> _Required task_
Gather every line below that contains the word "thumbnail".

> _Dataset records_

(begin)

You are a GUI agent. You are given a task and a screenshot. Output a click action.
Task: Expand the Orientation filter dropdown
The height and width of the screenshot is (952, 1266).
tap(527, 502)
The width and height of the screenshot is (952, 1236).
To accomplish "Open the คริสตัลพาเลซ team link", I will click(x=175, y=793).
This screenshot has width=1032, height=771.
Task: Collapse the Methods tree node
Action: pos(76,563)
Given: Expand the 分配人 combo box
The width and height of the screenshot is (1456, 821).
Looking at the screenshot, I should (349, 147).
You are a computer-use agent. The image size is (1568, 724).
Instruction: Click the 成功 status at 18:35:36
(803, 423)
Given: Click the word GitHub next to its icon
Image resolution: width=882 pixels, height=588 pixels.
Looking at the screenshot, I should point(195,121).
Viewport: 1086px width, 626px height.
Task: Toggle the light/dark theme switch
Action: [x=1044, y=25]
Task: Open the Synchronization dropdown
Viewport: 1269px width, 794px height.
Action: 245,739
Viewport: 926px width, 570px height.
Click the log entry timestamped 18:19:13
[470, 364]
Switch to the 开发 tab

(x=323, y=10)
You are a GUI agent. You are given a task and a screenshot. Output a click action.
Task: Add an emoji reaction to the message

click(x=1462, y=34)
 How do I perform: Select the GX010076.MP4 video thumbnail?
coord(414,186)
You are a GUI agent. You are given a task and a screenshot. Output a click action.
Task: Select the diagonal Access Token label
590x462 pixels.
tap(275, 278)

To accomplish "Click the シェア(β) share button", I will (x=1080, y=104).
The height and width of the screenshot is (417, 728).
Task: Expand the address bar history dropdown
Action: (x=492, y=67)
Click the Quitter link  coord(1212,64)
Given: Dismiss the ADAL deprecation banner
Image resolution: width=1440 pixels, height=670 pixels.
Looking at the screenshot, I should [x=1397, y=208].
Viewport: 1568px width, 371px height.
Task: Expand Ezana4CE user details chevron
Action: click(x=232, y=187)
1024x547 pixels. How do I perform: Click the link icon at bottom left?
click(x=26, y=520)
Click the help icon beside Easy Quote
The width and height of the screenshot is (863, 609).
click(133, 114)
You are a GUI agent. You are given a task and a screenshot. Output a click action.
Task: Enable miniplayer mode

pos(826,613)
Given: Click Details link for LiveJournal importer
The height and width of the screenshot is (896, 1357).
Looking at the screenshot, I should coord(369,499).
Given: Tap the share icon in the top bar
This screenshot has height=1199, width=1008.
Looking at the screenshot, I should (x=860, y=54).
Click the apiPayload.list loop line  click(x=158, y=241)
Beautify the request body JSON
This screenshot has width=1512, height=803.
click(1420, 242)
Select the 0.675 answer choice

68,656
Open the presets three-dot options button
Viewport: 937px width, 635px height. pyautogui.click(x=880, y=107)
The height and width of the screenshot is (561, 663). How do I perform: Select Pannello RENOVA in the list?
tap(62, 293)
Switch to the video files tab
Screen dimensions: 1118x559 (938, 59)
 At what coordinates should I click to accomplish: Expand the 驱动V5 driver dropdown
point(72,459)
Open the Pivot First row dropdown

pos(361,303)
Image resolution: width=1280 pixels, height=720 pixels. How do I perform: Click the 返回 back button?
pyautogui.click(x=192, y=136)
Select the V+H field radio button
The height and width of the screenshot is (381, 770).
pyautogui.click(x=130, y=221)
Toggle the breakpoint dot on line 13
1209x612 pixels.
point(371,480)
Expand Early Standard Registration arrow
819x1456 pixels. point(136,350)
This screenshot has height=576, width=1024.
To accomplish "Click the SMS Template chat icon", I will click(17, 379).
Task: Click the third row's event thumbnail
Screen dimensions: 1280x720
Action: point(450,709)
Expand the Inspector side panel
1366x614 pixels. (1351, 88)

(end)

> _Correct result_
 How do I perform: Select the GX010076.MP4 video thumbnail?
Task: Click the third row's event thumbnail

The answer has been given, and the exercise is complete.